Una vida de cine



Paco era un apasionado del cine. Había visto todas las películas proyectadas desde sus inicios, o casi, y podía recitar de memoria el reparto de cualquiera de ellas. Siempre era de los primeros en asistir a los estrenos y soñaba en secreto en conseguir un empleo relacionado con el séptimo arte. Por eso, cuando llegaron los ochenta, se le ocurrió que el mejor sitio para poner en práctica sus conocimientos era en un videoclub. Se hizo con un buen número de cintas de vídeo y montó uno de los primeros establecimientos dedicado al alquiler de películas de la época.

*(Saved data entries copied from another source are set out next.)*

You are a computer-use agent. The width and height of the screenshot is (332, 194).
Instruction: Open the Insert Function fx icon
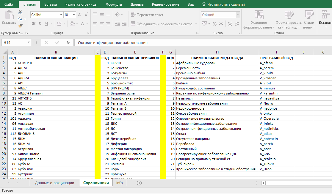68,42
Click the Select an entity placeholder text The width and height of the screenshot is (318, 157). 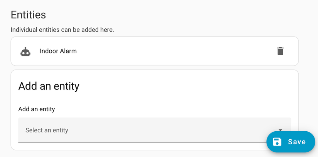(47, 130)
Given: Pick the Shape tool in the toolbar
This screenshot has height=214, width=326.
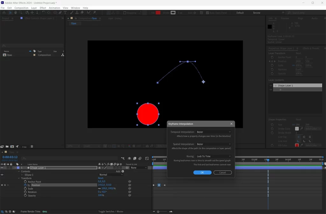Looking at the screenshot, I should [x=55, y=13].
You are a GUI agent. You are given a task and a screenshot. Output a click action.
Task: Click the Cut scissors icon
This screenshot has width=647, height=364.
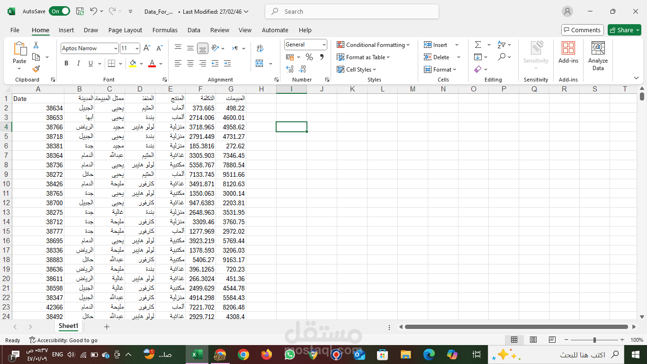tap(36, 45)
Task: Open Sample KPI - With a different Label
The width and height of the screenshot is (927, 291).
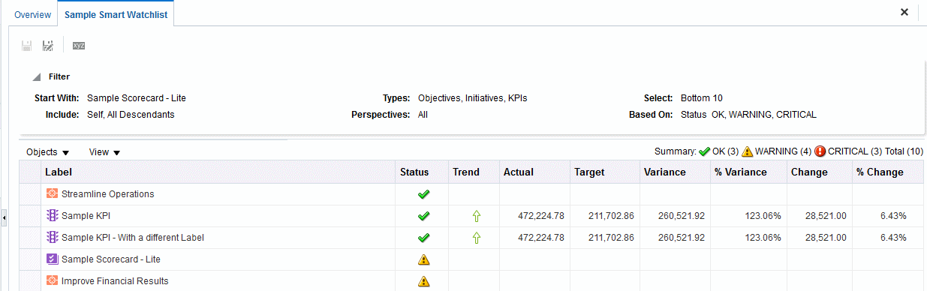Action: tap(133, 238)
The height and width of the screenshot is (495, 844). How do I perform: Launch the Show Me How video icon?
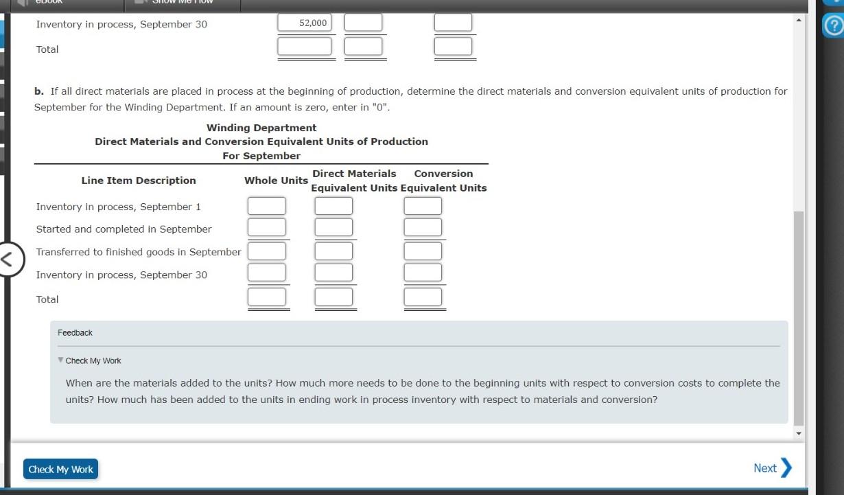point(139,2)
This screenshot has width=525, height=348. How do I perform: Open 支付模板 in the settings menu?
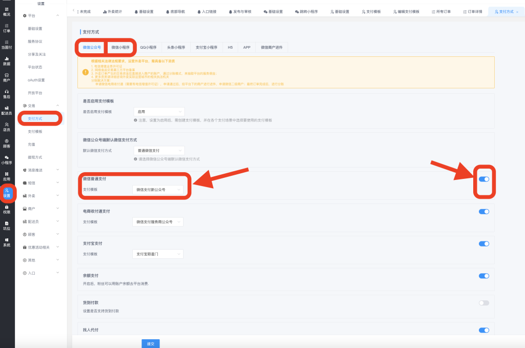tap(35, 132)
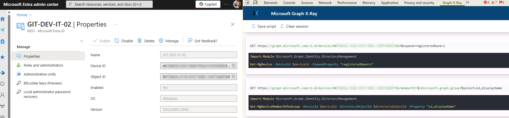509x118 pixels.
Task: Open more options ellipsis beside Properties title
Action: (x=115, y=24)
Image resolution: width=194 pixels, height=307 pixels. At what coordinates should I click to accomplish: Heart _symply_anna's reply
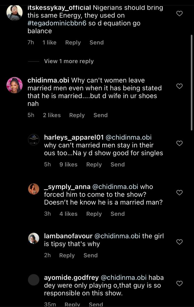tap(179, 193)
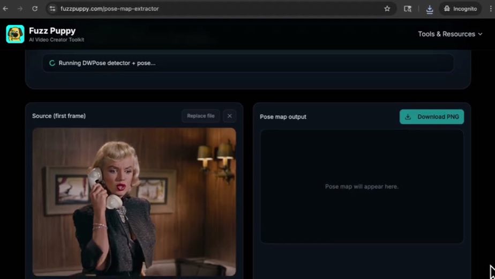Viewport: 495px width, 279px height.
Task: Open the Chrome three-dot menu
Action: point(491,9)
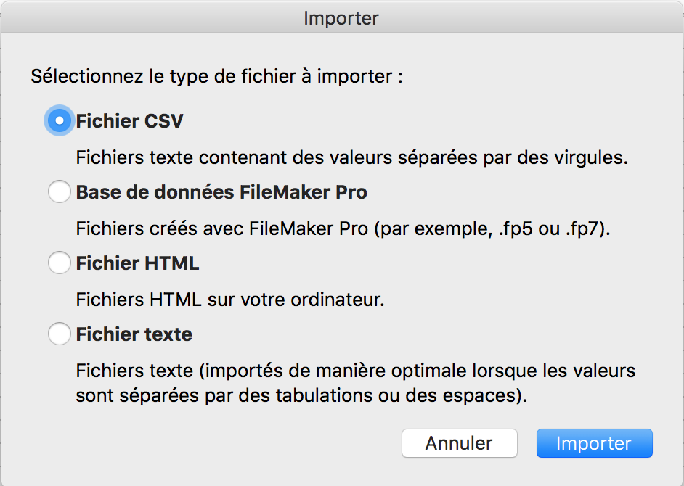Click the 'importés de manière optimale' description line
This screenshot has width=684, height=486.
tap(356, 371)
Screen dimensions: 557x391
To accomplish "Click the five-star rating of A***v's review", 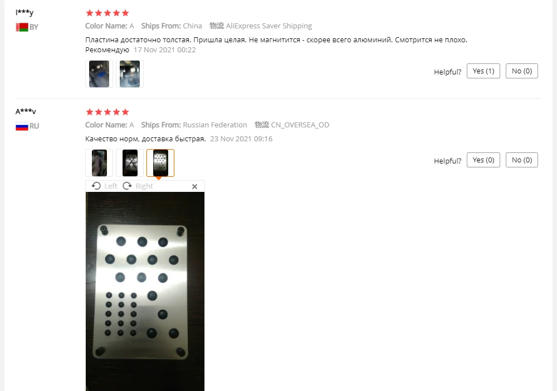I will (108, 112).
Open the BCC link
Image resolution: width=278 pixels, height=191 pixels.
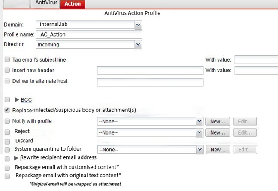click(27, 100)
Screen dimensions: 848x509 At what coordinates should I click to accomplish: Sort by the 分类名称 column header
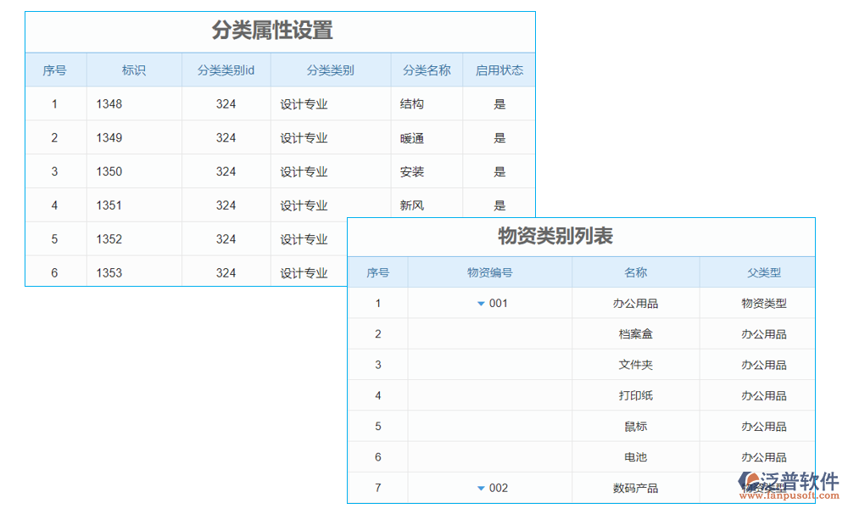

Los viernes, su tienda se llenaba de vecinos que entraban en tropel en busca de una buena película, los más atrevidos se llevaban hasta dos, para disfrutarlas en familia durante el fin de semana. Y allí estaba él, listo para recomendar el mejor título para cada ocasión. En busca del Arca perdida para los amantes de las aventuras, Kramer contra Kramer para los que buscaban un drama sentimental, la eterna Casablanca para los que preferían el romanticismo o ET para los más pequeños. Las cosas rodaban a la perfección, aunque pronto llegarían las primeras dificultades.

Con el paso del tiempo, las cintas de video fueron quedando obsoletas y se hizo imprescindible cambiar a los recién llegados DVD. A pesar del esfuerzo económico que esto supuso, Paco no se dejó vencer por el desánimo, renovó el negocio y siguió aconsejando y alquilando buenas películas a todo el que se lo pidiera. No solo disfrutaba de las conversaciones con sus clientes, sino que algunos de ellos se convirtieron en auténticos amigos.

Pero los avances tecnológicos se producían a pasos agigantados. La era de Internet no tardó en llegar y con ella los primeros problemas para Paco. Y es que el público descubrió que ya no era necesario pagar para ver sus películas favoritas, sino que las podía bajar gratis de Internet: el pirateo parecía dispuesto a acabar con todo. Aunque en los primeros tiempos descargar una película suponía un montón de horas de conexión a la red, la facturación cayó en picado. La tendencia era imparable, los números no cuadraban por ningún lado y, al final, a Paco no le quedó más remedio que aceptar que había llegado el momento de dar un nuevo rumbo a su vida.

Así, los días de plácido sueño dieron paso al insomnio y a la inquietud. ¿Cómo se las iba a ingeniar para mantener a su familia? Por suerte, Elsa, su mujer, tenía un pequeño centro de estética que, de momento, les permitía sobrevivir.

Pero parece que a las dificultades no les gusta la soledad y siempre vienen acompañadas. Una tarde, Elsa llegó a casa con gesto apesadumbrado y, cuando Paco le preguntó el motivo, se lamentó:

—¿Te acuerdas de Julio, el quiromasajista? Pues me acaba de decir que se monta por su cuenta y me va a dejar plantada. Y es que, además, me ayudaba con los números del centro.

—Por los números no te preocupes —respondió Paco con rapidez—, que para eso estoy yo que voy a tener tiempo de sobra y algo sé de eso. Y en cuando a los masajes, algo se nos ocurrirá.

En los días siguientes, el hombre no paró de dar vueltas a una idea que le rondaba por la cabeza, y que no quería compartir con Elsa hasta haberla madurado. Se informó de los estudios que se necesitan para ser quiromasajista, visitó varias escuelas y no tardó en matricularse en la que creyó mejor.

Ahora vive rodeado de mujeres y, aunque la mayoría prefiere recibir los masajes en silencio, siempre hay alguna a la que le gusta conversar y con la que puede seguir hablando del cine y sus actores.